§ ENTRIES SUPPLIED:
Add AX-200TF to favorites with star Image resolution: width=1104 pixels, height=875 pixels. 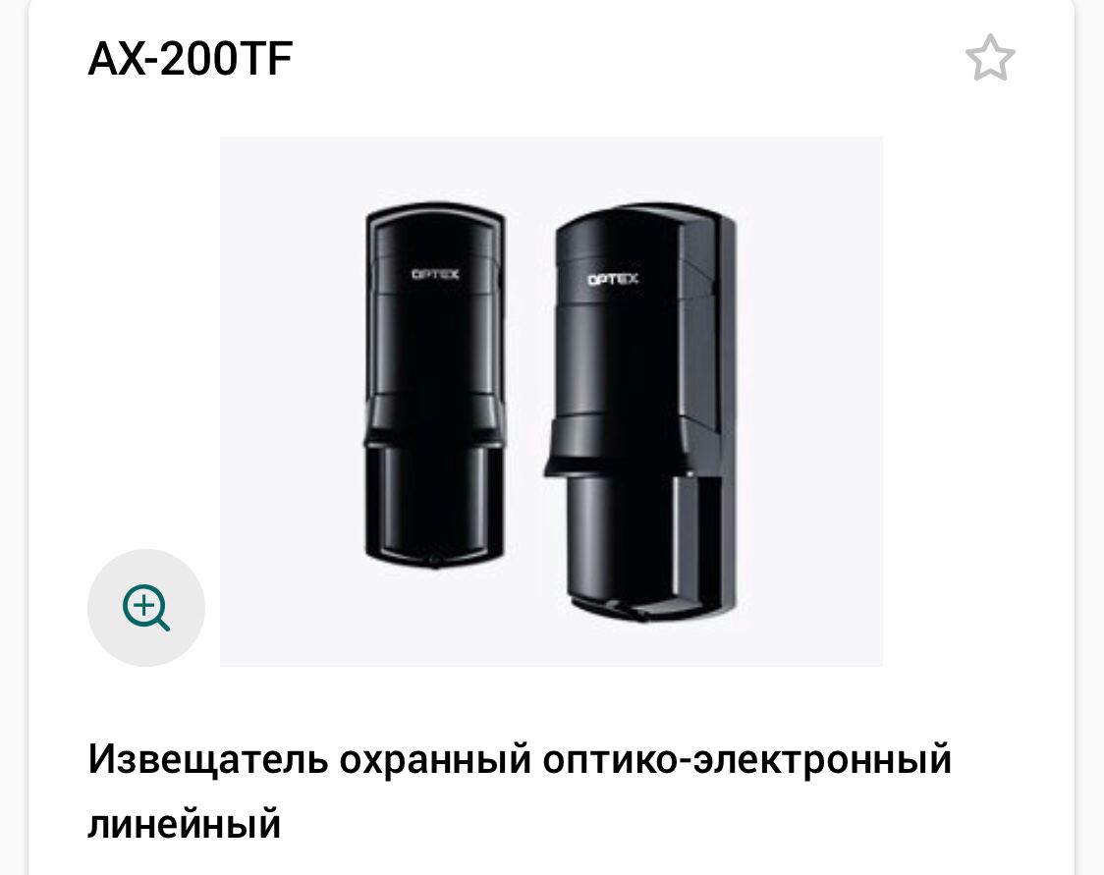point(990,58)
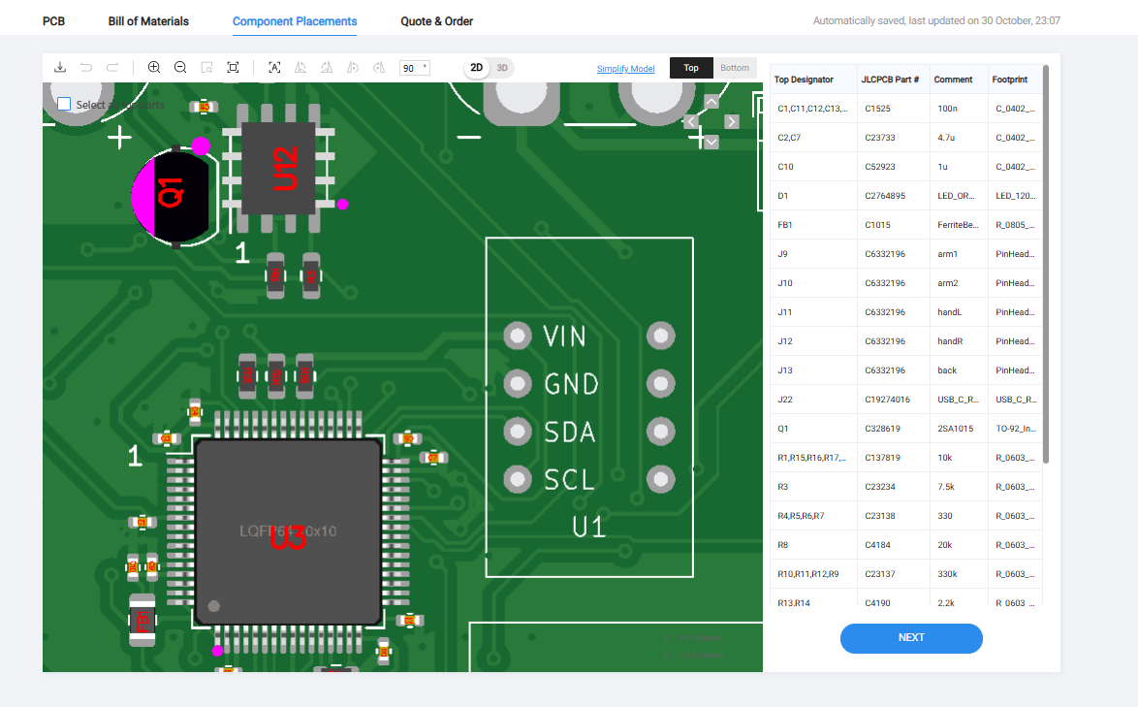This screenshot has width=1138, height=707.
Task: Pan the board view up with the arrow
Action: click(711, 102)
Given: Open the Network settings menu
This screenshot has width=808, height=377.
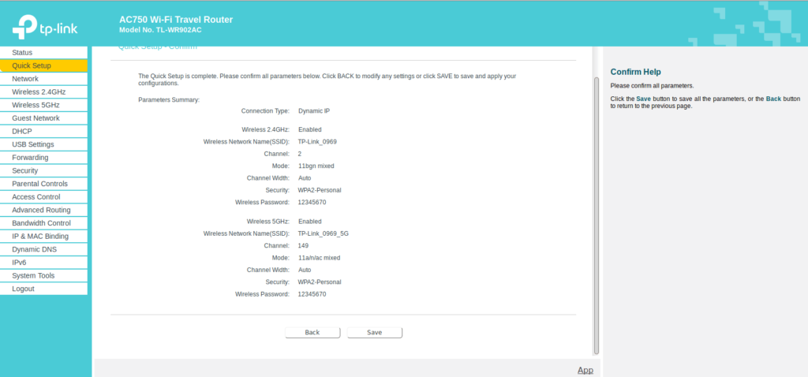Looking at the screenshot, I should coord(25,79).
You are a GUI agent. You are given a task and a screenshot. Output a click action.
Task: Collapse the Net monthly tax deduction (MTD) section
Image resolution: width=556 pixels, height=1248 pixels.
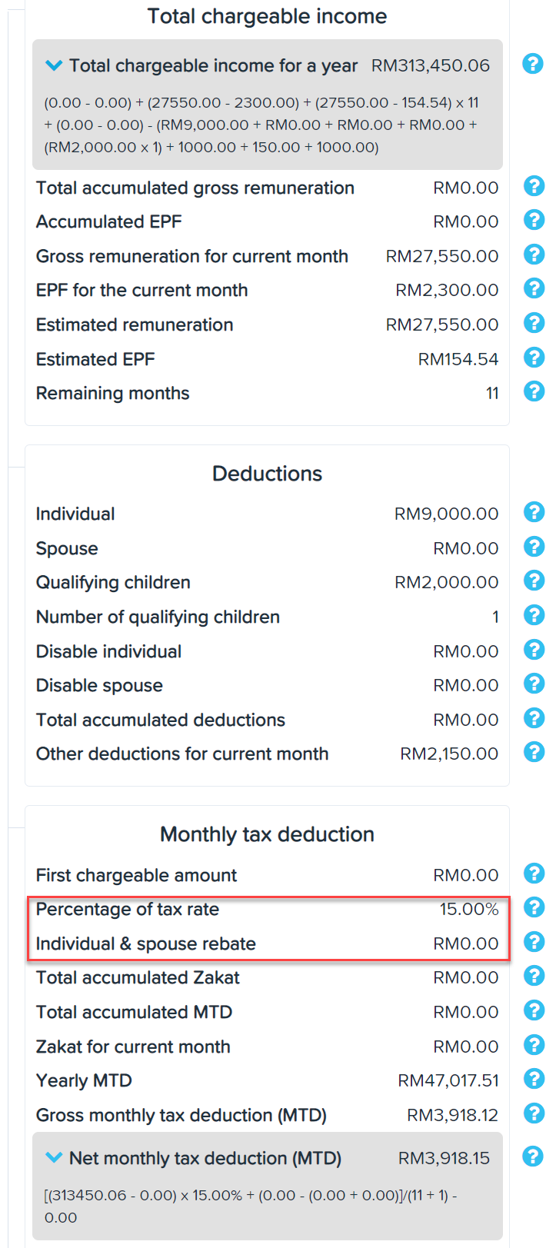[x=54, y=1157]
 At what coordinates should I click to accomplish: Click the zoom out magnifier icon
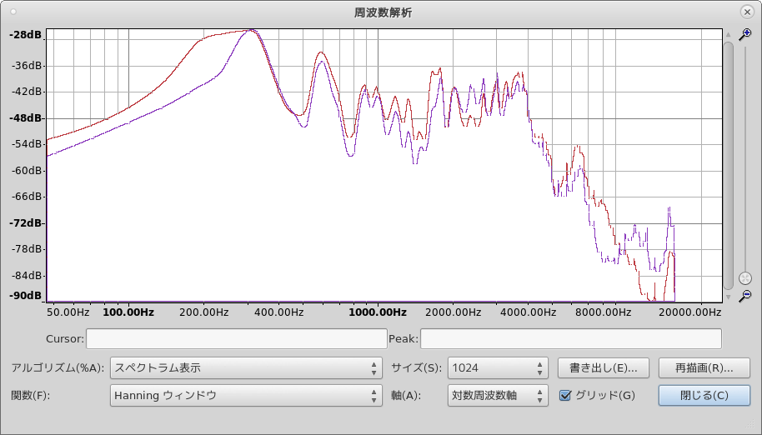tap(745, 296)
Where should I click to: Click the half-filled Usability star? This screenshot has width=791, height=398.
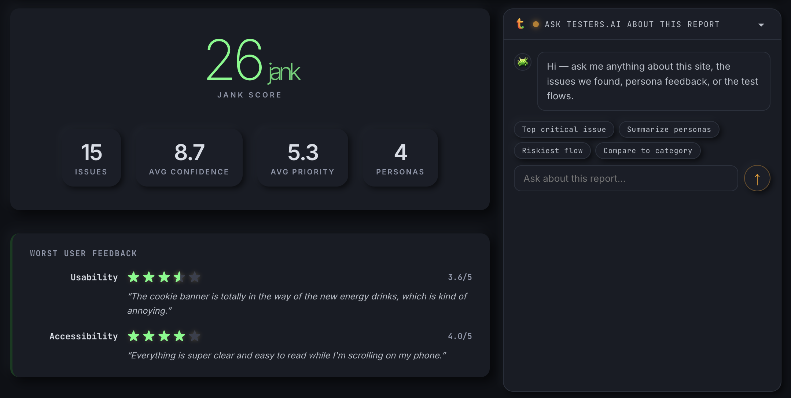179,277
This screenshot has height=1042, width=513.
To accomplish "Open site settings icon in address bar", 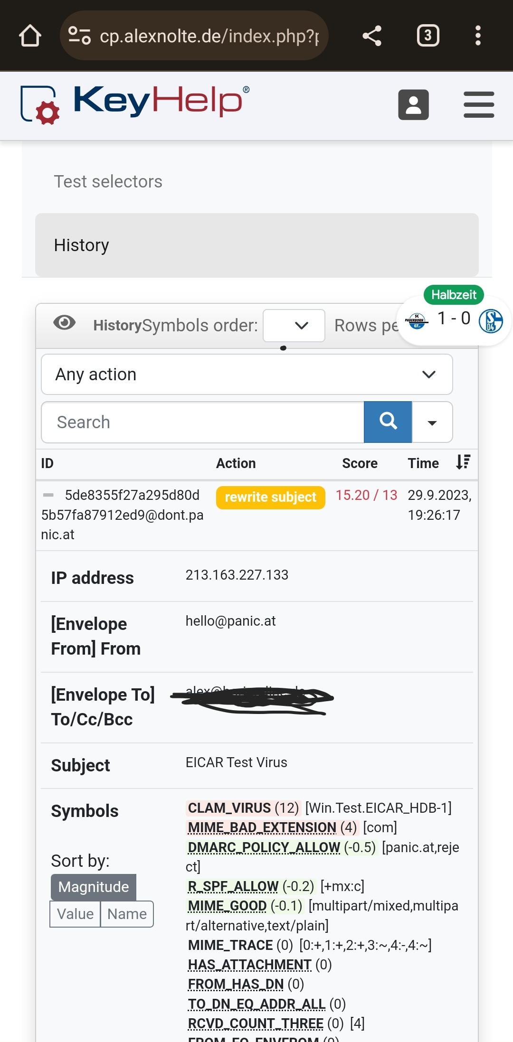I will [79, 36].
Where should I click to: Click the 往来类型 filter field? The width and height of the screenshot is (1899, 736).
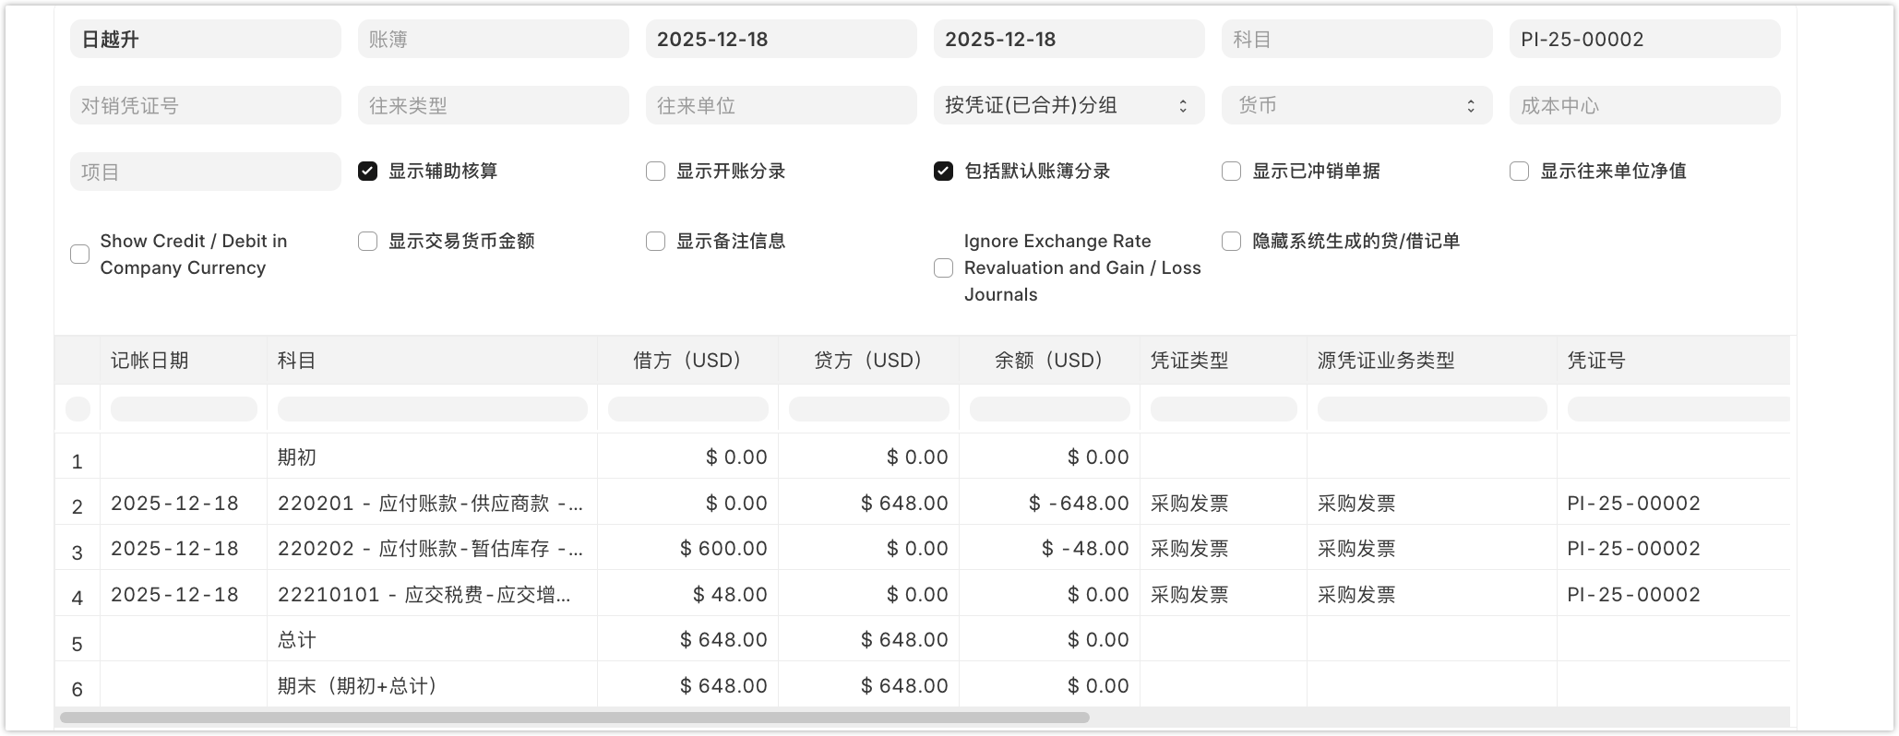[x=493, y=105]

§ EXERCISE INSTRUCTIONS:
All that belongs in the answer is the lines from the line with "Where should I click to: Click the 往来类型" through the closing line of the entries, inclusive, transcribed exactly and free of pictures.

§ RESULT:
Where should I click to: Click the 往来类型 filter field? The width and height of the screenshot is (1899, 736).
[x=493, y=105]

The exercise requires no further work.